"Is this your first time in?" Yusuf asked tourists. "Please sign in using the iPad."
Yusuf, whose family lives nearby, said she worries what will happen when the trial is over and the city comes for the square. Today, she said, it's a place for healing, for mourning, for community. What will happen if the city tries to remove these symbols?
Wrapped in blankets and chains, high school English teacher Kaia Hirt sat in a folding chair, a cold wind whipping the ribbons and flags attached to the fence to which she's locked herself.
The fortified government complex loomed over her shoulder. Inside, a jury is hearing the murder case against Chauvin.

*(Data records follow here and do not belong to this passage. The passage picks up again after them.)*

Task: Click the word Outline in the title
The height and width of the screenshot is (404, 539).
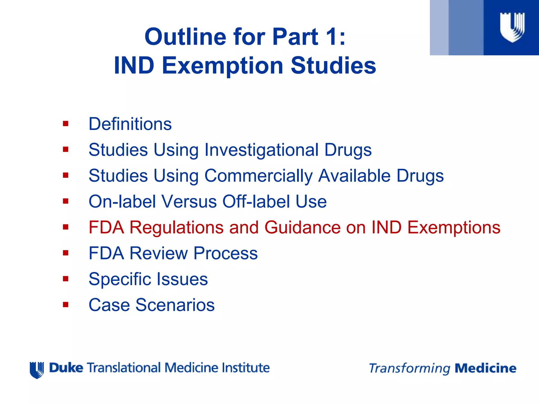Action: pos(185,37)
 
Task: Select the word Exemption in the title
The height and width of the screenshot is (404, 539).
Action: pos(222,66)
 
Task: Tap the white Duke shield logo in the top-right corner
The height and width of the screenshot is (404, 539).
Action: pos(512,27)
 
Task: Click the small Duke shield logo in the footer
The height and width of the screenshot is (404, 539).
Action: pos(37,370)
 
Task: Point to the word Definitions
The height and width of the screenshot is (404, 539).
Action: pos(130,124)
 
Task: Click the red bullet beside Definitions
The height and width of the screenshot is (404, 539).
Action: pos(66,124)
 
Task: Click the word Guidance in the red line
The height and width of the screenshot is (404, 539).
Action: pos(302,227)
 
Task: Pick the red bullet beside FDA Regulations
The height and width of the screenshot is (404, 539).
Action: pos(66,227)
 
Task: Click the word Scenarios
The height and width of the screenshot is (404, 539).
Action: pos(175,305)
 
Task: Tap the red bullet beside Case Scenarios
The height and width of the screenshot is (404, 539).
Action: pos(66,305)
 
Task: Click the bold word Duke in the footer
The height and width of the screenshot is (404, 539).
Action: pos(66,368)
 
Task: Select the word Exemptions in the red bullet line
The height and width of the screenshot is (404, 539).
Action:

“This isn’t about me at all," Hirt said. "These fences that the city erected are representative of their inability to build a relationship with the community. If I have to sit out here with these silly chains on to get you to listen to me, I will."

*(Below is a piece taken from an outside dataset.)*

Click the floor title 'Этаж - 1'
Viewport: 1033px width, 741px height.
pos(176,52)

For many Black protesters and police-reform advocates, the razor wire, armored vehicles and camouflaged soldiers with rifles are the ultimate expression of the yawning chasm between the government and the people it is supposed to represent.

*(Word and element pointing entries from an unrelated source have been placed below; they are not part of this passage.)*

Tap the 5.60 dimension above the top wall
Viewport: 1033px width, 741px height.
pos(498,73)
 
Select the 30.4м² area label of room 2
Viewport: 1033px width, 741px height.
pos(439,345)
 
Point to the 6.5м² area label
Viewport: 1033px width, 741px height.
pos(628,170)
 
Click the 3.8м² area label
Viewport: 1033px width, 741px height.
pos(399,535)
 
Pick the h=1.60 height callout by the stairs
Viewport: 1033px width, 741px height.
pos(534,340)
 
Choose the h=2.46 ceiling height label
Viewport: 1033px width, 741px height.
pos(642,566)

That's not new to Black community leaders in Minneapolis, who say poor education, sparse health care and high unemployment are products of institutional racism. They hope the trial and the city's $27 million payment to Floyd's family will provide the necessary push to dismantle those systems.
Minneapolis Mayor Jacob Frey said he welcomes the urgency of Black activists, which he said has spurred the city to reform policy at every level, including police officers' use of force and new programs to increase Black property ownership and loan money to Black-owned businesses affected by the riots.
"It's impossible to course-correct 400 years of systemic oppression in a single policy," he said. "No one of them has any snappy slogan or hashtag. And that kind of process is the point: This work is hard and it needs to be done every day."